_To be done:_
- 1) According to the passage on Singapore's Limitation Act 1959, from what date has the 2020 Revised Edition been in operation?
- 2) Write the next part of the passage on Singapore's Limitation Act 1959, picking up after its final bullet point.

The Limitation Act 1959 in its 2020 Revised Edition is the current operative version, in operation from 31 December 2021 and incorporating amendments by Act 21 of 2008 and Act 7 of 2009 (mental-capacity references aligned with the Mental Capacity Act 2008), Act 40 of 2019 (court-renaming updates from the Supreme Court of Judicature (Amendment) Act 2019, in force 2 January 2021), and Act 25 of 2021 (statutes-miscellaneous amendments, in force 1 April 2022). No further substantive amendment to the 6-year contract/tort period, the section 24A discoverability mechanism, or the 15-year long-stop has appeared on Singapore Statutes Online between 1 April 2022 and the current status update.

The default rule — section 6

Section 6(1) provides that the following actions "shall not be brought after the expiration of six years from the date on which the cause of action accrued":

  • actions founded on a contract or on tort;
  • actions to enforce a recognisance;
  • actions to enforce an award, where the arbitration agreement is not under seal;
  • actions to recover any sum recoverable by virtue of any written law, other than a penalty or forfeiture or sum by way of penalty or forfeiture.

_Source data:_
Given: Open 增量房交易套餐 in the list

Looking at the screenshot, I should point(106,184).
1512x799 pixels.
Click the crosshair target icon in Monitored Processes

_Outputs for the tasks:_
- 1) 31 December 2021

- 2)
Section 6(2) extends the limitation period to 12 years for an action upon any contract or obligation under seal (an action on a deed). Section 6(3) sets a 12-year period for actions upon a judgment, with interest on the judgment debt recoverable for 6 years. Section 6(4) sets a 2-year period for actions to recover a penalty or forfeiture or sum by way of penalty or forfeiture under any written law, except where the action is brought by a party aggrieved by the offence.

Section 6(7) extends the limitation regime to equitable relief: subject to sections 22 and 32, the section "shall apply to all claims for specific performance of a contract or for an injunction or for other equitable relief whether the same be founded upon any contract or tort or upon any trust or other ground in equity."

The text was reproduced in Chuan & Company Pte Ltd v Ong Soon Huat [2003] SGCA 15 at [9] and continues to be the foundational reference point for limitation in Singapore civil litigation.

Special period for contribution claims — section 6A

Section 6A imposes a 2-year limitation period on claims for contribution under the Civil Law Act 1909. The clock runs from the date on which the right to contribution accrued, which is the date the contributor was held liable or made a payment in settlement. This discrete and shorter period frequently surprises commercial parties navigating layered insurance contribution scenarios where multiple insurers or co-defendants may have rights of contribution against one another.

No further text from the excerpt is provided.